Keempat, dapat kami informasikan bahwa walaupun para kreditur telah berulang kali mengingatkan PetroChina akan kewajiban hukumnya, mereka menolak. Penolakan itu secara eksplisit dalam surat PetroChina kepada kurator Petroselat tanggal 5 Oktober 2017, Ref No: 0008/PCSP/2017, yang di antaranya menyatakan:
“Sehubungan dengan undangan dimaksud, kami sampaikan bahwa kami tidak dalam kapasitas untuk menghadiri rapat tersebut. PetroChina International Selat Panjang Ltd tidak memiliki kaitan langsung dengan kasus dan proses kepailitan Petroselat Ltd dengan para krediturnya sehingga kiranya komunikasi dan diskusi terkait penyelesaian proses kepailitan Petroselat Ltd agar dapat langsung dilakukan dengan pihak terkait, dalam hal ini PT Petronusa Bumi Bakti dan International Mineral Resources Inc”.

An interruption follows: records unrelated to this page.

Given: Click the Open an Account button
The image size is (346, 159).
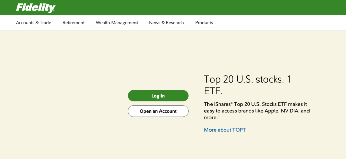Looking at the screenshot, I should (158, 111).
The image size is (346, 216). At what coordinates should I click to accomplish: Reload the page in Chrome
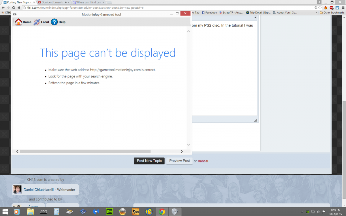point(13,7)
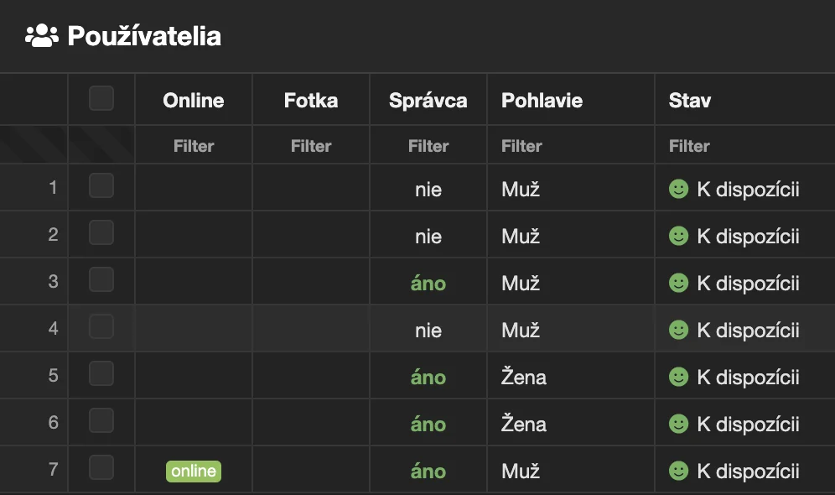Viewport: 835px width, 495px height.
Task: Select the checkbox in row 5
Action: (101, 373)
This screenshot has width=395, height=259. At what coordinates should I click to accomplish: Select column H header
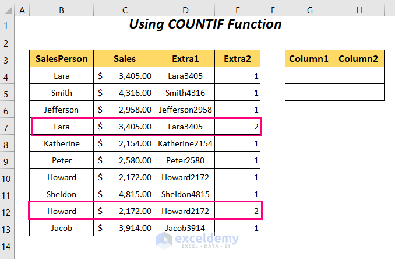[x=359, y=11]
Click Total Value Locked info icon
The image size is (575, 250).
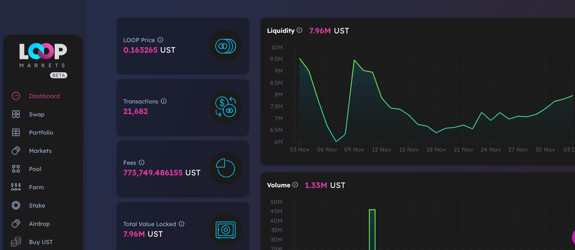point(181,224)
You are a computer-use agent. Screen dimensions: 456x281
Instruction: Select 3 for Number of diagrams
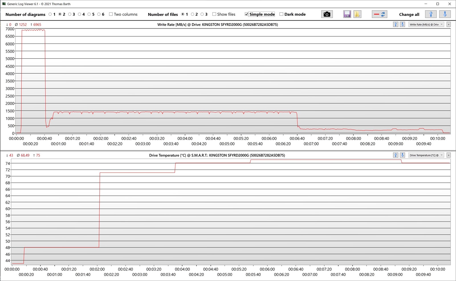point(70,14)
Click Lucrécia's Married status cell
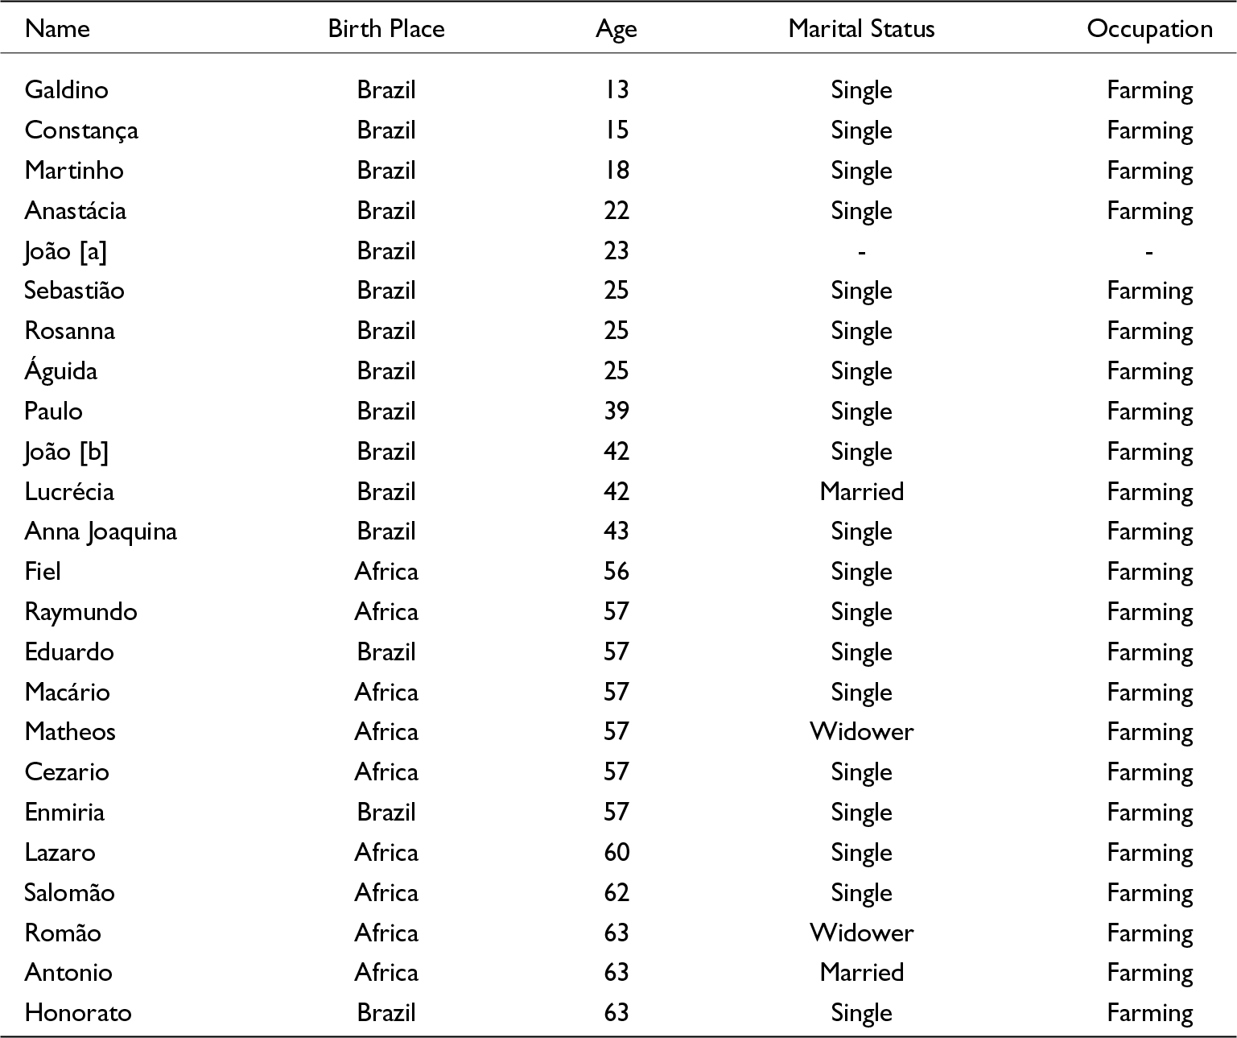 pos(861,491)

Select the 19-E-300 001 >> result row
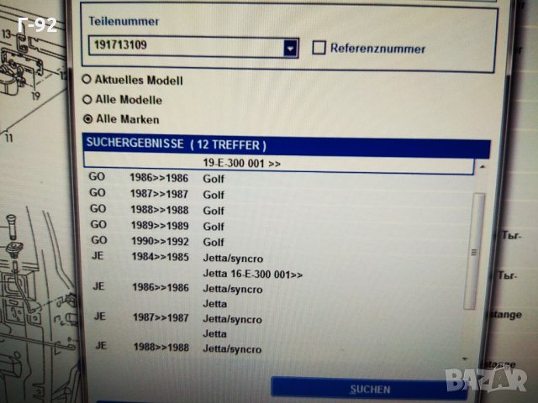[x=277, y=164]
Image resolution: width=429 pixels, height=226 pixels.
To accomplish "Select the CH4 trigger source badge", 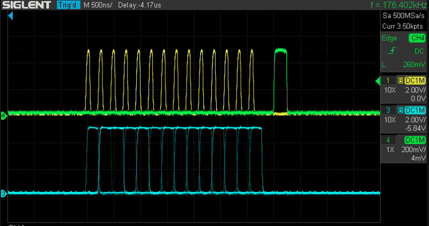I will [416, 38].
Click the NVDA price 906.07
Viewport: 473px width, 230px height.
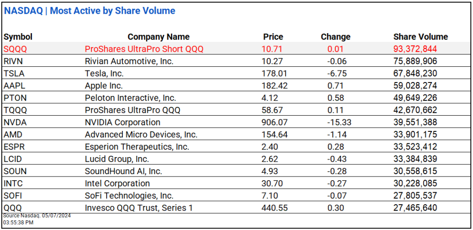(275, 122)
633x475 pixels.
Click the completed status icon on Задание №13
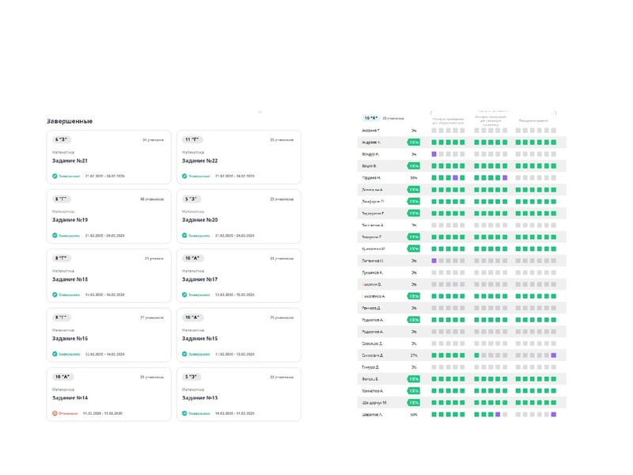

PetroChina dan pihak kreditur atau vendor memang beberapa kali melakukan komunikasi. Pihak kreditur mengirim surat nomor 310.28/PAILIT-PS/JC/X/17perihal undangan rapat dengan agenda pembahasan perdamaian Petroselat Ltd. Rapat itu dijadwalkan 5 Oktober 2017 dan 18 Oktober 2017.
Namun, surat itu dibalas PetroChina tanggal 5 Oktober 2017. Surat bernomor Ref No: 0008/PCSP/2017 dan ditandatangani Act President Maryke P.Y. Pulunggonon ini menyampaikan tidak bisa hadir dengan alasan tidak memiliki kaitan langsung dengan kepailitan.
Kemudian, melalui Hendra Setiawan Boen tanggal 20 Oktober 2017, kreditur mengirimkan surat kepada President PetroChina Gong Bencai untuk bertanggung jawab. Sayangnya, Gong Bencai membalasnya dengan mengacu surat tanggal 5 Oktober 2017.
Poin kelima surat itu adalah hemat kami (kreditur Petroselat), PetroChina selaku perusahaan asing yang mendapat untung di Indonesia memiliki tanggung jawab moral dan sosial kepada vendors yang merupakan perusahaan nasional. Tapi, PetroChina justru melihat status kepailitan Petroselat sebagai peluang mengambil operatorship (posisi) operator blok Selat Panjang tanpa harus membeli 55% participating interest (hak kelola) PT Sugih Energy Tbk.
Keenam, kami (kreditur) mohon agar Bapak Ignasius Jonan selaku Menteri ESDM berkenan menolak setiap permohonan mengikuti lelang dan/atau letter of intent dari PetroChina seperti blok Mahakam, Attaka, East Kalimantan, East Natuna, Selat Panjang, Kasuri, dan Arguni. “Bila mereka diberi konsesi wilayah kerja lain padahal Selat Panjang belum selesai, apa suatu saat tidak terulang kembali,” ujar Hendra.
(Baca: PetroChina Bidik Sembilan Blok Migas)
Sementara itu pihak PetroChina belum berkomentar mengenai surat itu. Hingga berita diturunkan, Vice President Supply Chain Management & Operation Support PetroChina Gusminar belum membalas pesan yang dikirimkan.